Configuring the connection to the file system to be used by Spark

  1. Double-click tHDFSConfiguration to open its Component view. Note that tHDFSConfiguration is used because the Spark Yarn client mode is used to run Spark Jobs in this scenario.

    Spark uses this component to connect to the HDFS system to which the jar files dependent on the Job are transferred.

  2. In the Version area, select the Hadoop distribution you need to connect to and its version.

  3. In the NameNode URI field, enter the location of the machine hosting the NameNode service of the cluster.

  4. In the Username field, enter the authentication information used to connect to the HDFS system to be used. Note that the user name must be the same as you have put in the Spark configuration tab.

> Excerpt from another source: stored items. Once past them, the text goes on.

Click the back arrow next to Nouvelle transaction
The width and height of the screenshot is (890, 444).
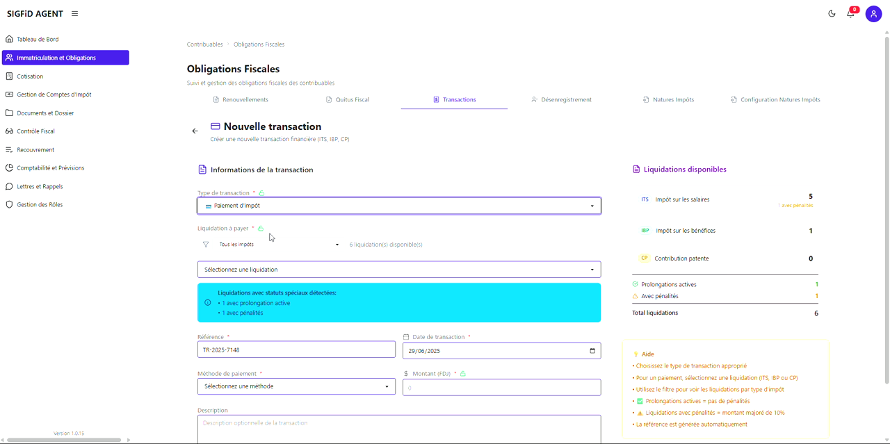pos(195,131)
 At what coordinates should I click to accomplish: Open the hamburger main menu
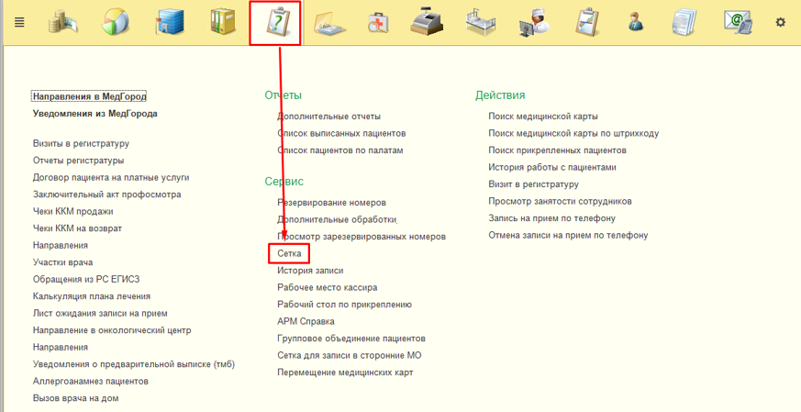click(19, 22)
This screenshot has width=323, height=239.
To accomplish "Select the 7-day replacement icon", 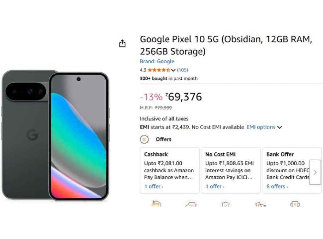I will tap(157, 204).
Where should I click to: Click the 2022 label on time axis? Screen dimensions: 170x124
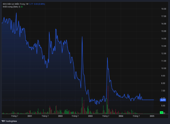60,116
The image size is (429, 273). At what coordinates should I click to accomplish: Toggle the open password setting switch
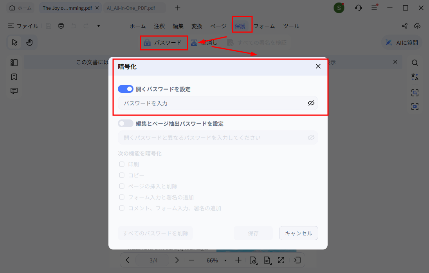point(125,89)
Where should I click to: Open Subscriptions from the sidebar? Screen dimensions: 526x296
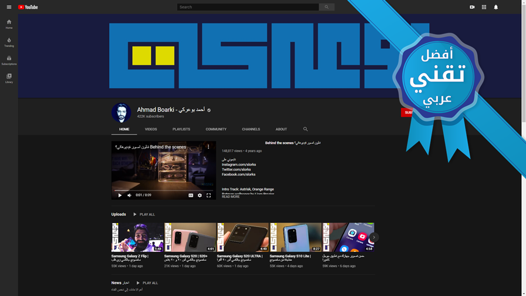coord(9,60)
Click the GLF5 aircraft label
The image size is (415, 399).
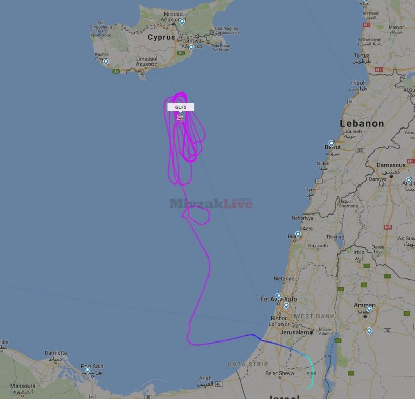pos(181,107)
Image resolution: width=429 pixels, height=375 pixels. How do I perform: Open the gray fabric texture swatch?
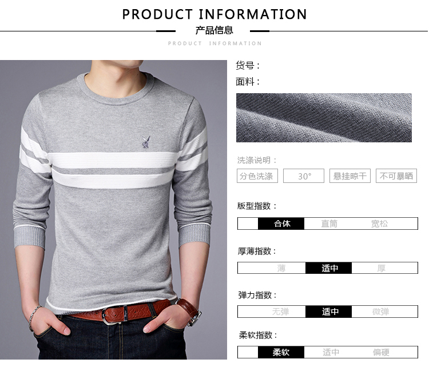tap(324, 118)
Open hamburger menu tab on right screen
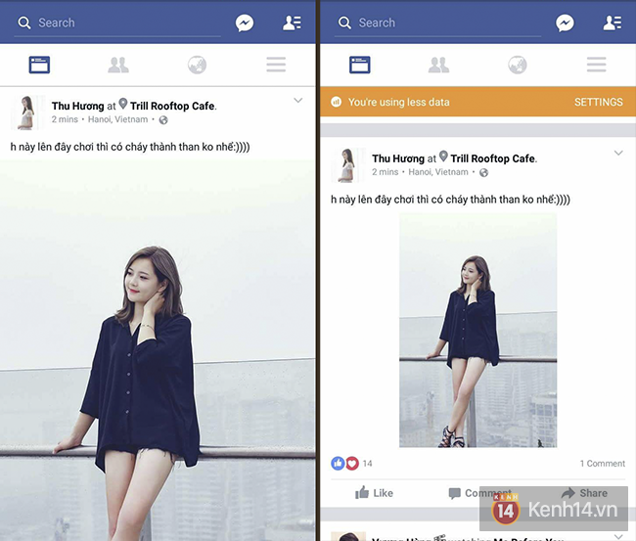 (597, 65)
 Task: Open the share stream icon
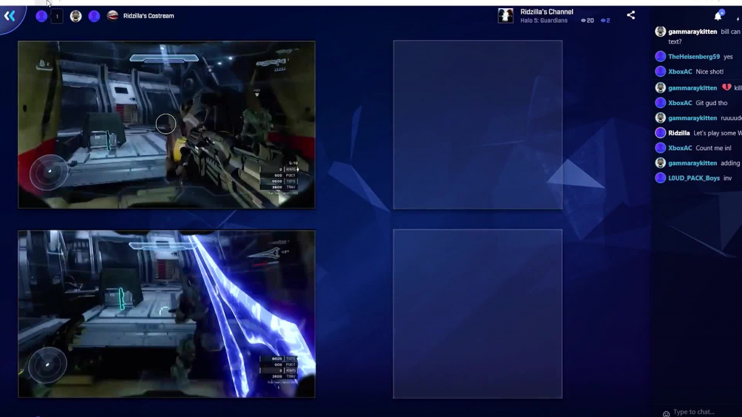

Reading messages from a given Kafka topic

  1. Double-click tKafkaInput to open its Component view.

  2. In the Broker list field, enter the locations of the brokers of the Kafka cluster to be used, separating these locations using comma (,). In this example, only one broker exists and its location is localhost:9092.

  3. From the Starting offset drop-down list, select the starting point from which the messages of a topic are consumed. In this scenario, select From latest, meaning to start from the latest message that has been consumed by the same consumer group and of which the offset has been committed.

  4. In the Topic name field, enter the name of the topic from which this Job consumes Twitter streams. In this scenario, the topic is twitter_live.

    This topic must exist in your Kafka system. For further information about how to create a Kafka topic, see the documentation from Apache Kafka or use the tKafkaCreateTopic component provided with the Studio. But note that tKafkaCreateTopic is not available to the Spark Jobs.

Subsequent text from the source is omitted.